> [EXTRACTO SELECCIONADO]:
════════════════

Frenar la crisis etíope

Militares etíopes en una carretera cercana a las regiones de Tigray y Amhara.
Militares etíopes en una carretera cercana a las regiones de Tigray y Amhara.AP

Etiopía sufre desde principios de noviembre una peligrosa escalada bélica que ha provocado ya la huida de al menos 30.000 refugiados hacia Sudán. El Ejército etíope libra una ofensiva armada contra las autoridades regionales de Tigray —una montañosa región situada al norte y feudo del grupo étnico que dominó el país en las últimas décadas y hasta 2018—, a las que acusa de haber atacado dos bases militares provocando muertos y daños materiales. Este conflicto, al que la comunidad internacional está prestando muy poca atención y del que apenas existen imágenes por el bloqueo total a las comunicaciones y a la libertad de prensa impuesto por el Ejecutivo etíope, pone en evidencia el enorme desafío que enfrenta el primer ministro Abiy Ahmed, laureado con el Nobel de la Paz en 2019, en su sueño de forjar una nueva Etiopía que supere las profundas divisiones entre los pueblos que la integran.

════════════════

> [Entradas guardadas]:

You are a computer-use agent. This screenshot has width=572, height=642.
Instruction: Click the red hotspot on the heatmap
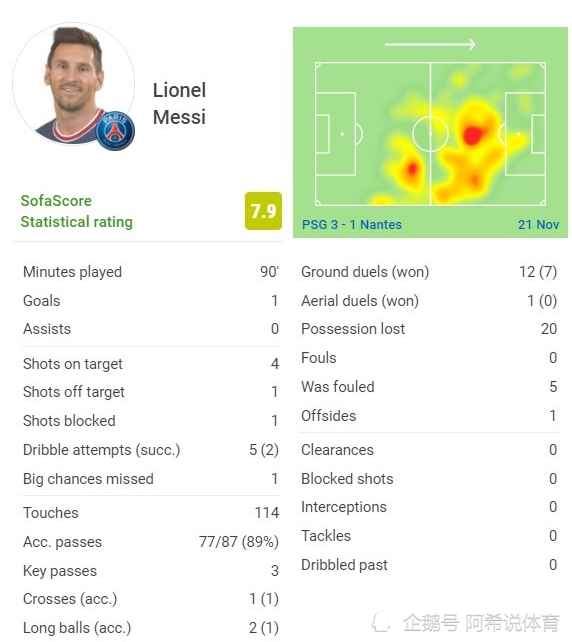click(x=472, y=135)
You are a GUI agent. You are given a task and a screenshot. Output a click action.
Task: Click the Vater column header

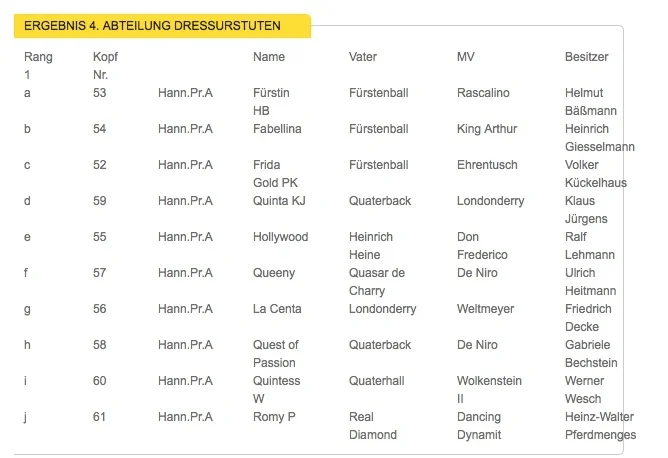click(363, 57)
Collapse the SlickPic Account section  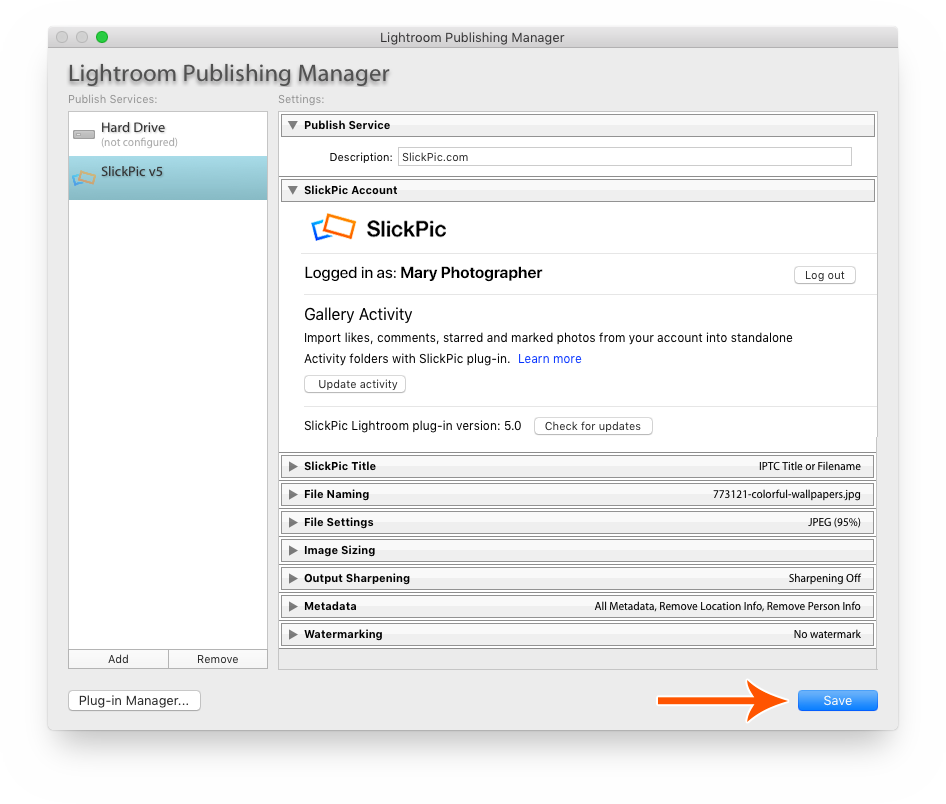pos(292,190)
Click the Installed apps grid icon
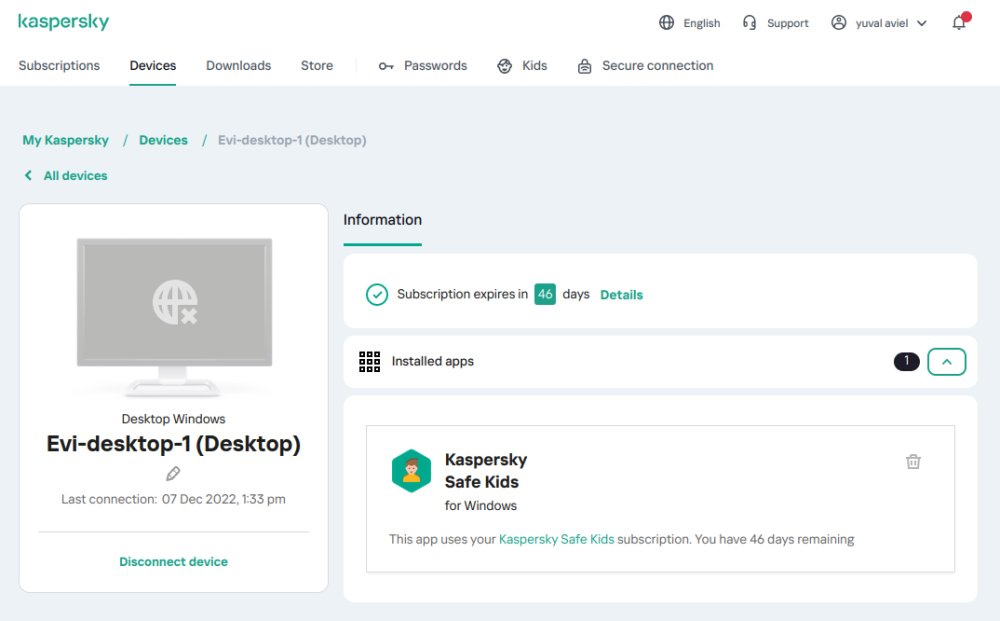This screenshot has width=1000, height=621. [x=369, y=362]
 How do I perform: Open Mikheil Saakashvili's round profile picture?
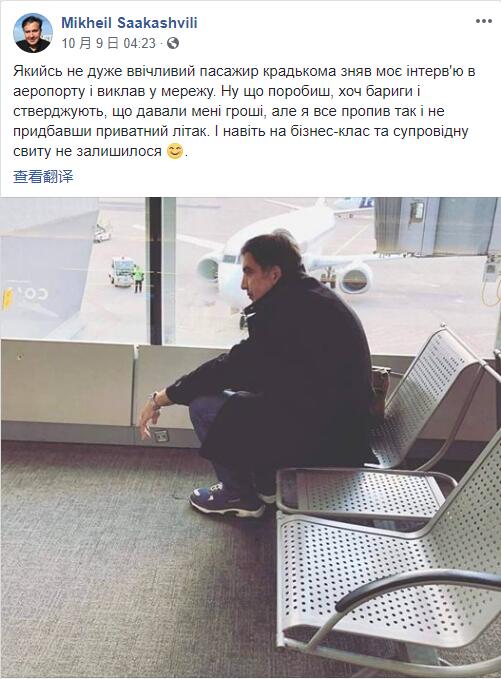coord(33,33)
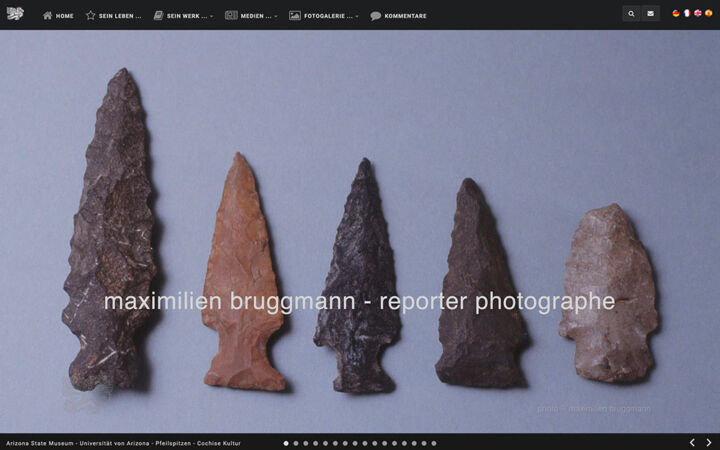The height and width of the screenshot is (450, 720).
Task: Click the envelope contact icon
Action: point(650,14)
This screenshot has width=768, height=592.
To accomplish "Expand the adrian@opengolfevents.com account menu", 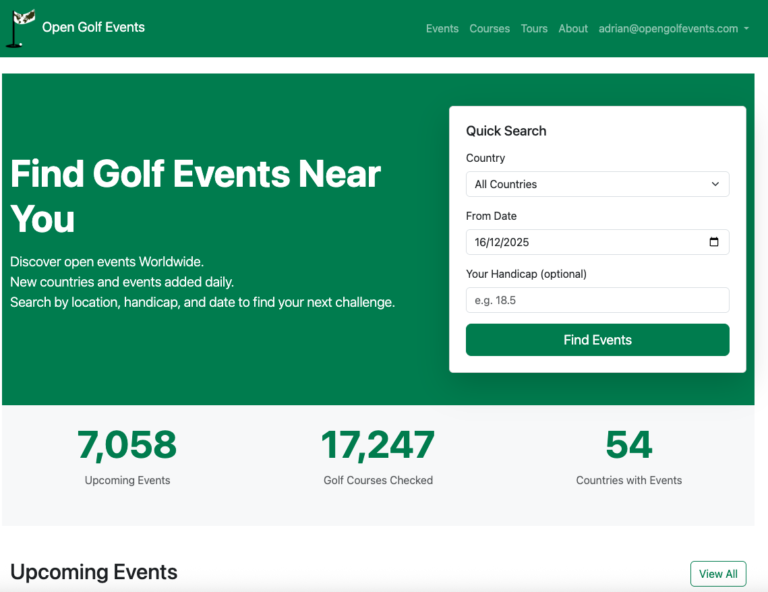I will (x=673, y=29).
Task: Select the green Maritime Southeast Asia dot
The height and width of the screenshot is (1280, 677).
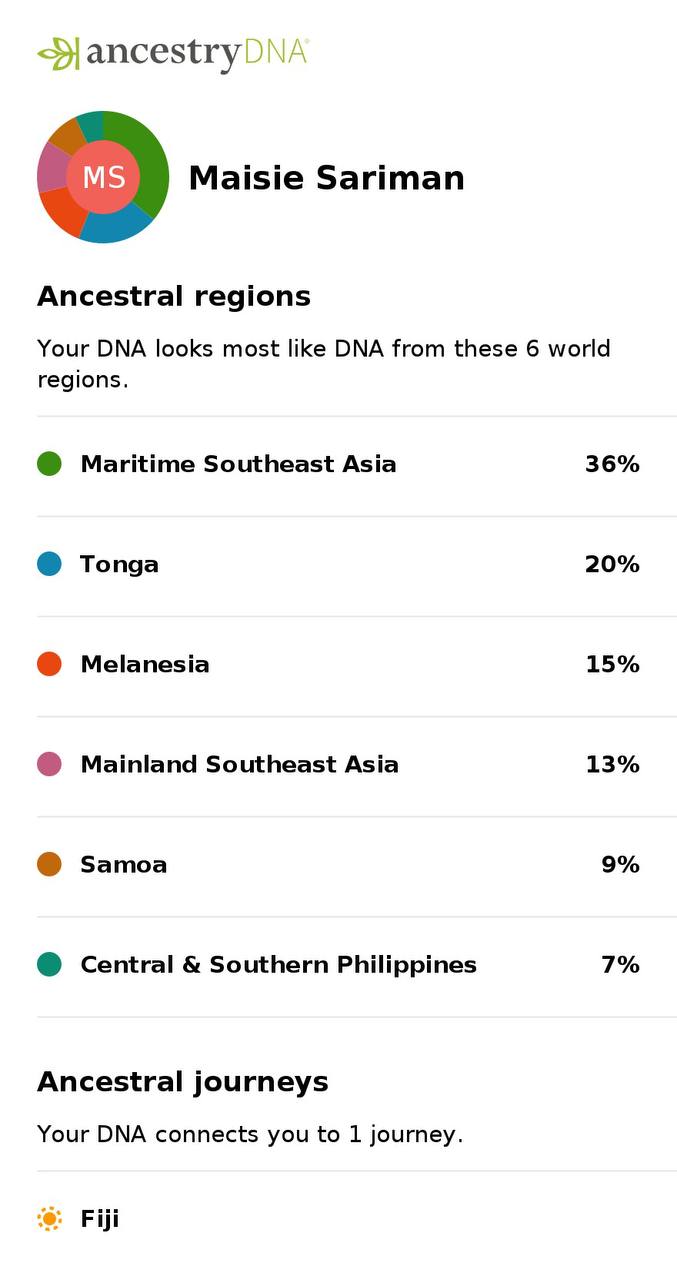Action: [x=49, y=464]

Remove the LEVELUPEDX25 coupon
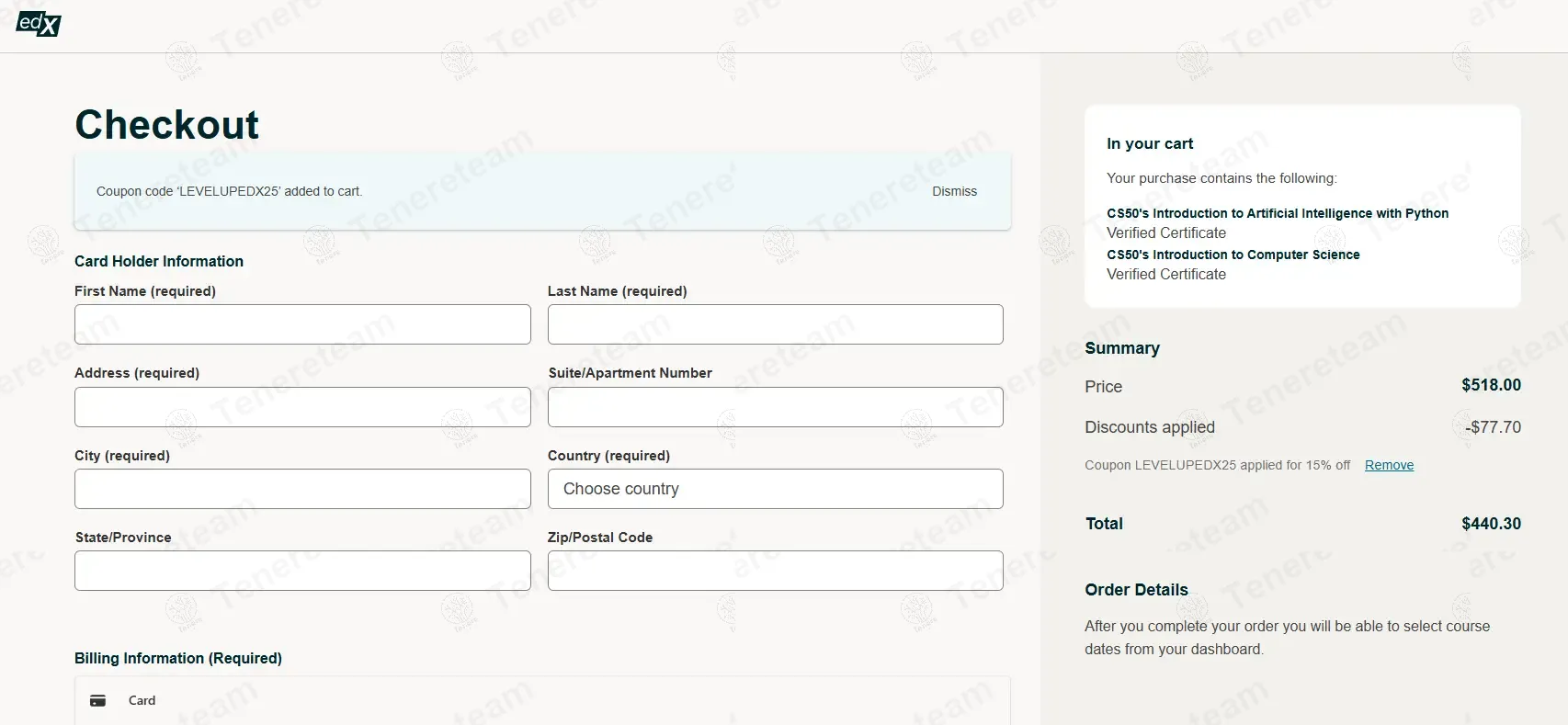pos(1389,465)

════════════════

Transcribe íntegro y sin ningún cambio el texto sobre la crisis etíope.

> [RESPUESTA ESCRITA]:
Frenar la crisis etíope

Militares etíopes en una carretera cercana a las regiones de Tigray y Amhara.
Militares etíopes en una carretera cercana a las regiones de Tigray y Amhara.AP

Etiopía sufre desde principios de noviembre una peligrosa escalada bélica que ha provocado ya la huida de al menos 30.000 refugiados hacia Sudán. El Ejército etíope libra una ofensiva armada contra las autoridades regionales de Tigray —una montañosa región situada al norte y feudo del grupo étnico que dominó el país en las últimas décadas y hasta 2018—, a las que acusa de haber atacado dos bases militares provocando muertos y daños materiales. Este conflicto, al que la comunidad internacional está prestando muy poca atención y del que apenas existen imágenes por el bloqueo total a las comunicaciones y a la libertad de prensa impuesto por el Ejecutivo etíope, pone en evidencia el enorme desafío que enfrenta el primer ministro Abiy Ahmed, laureado con el Nobel de la Paz en 2019, en su sueño de forjar una nueva Etiopía que supere las profundas divisiones entre los pueblos que la integran.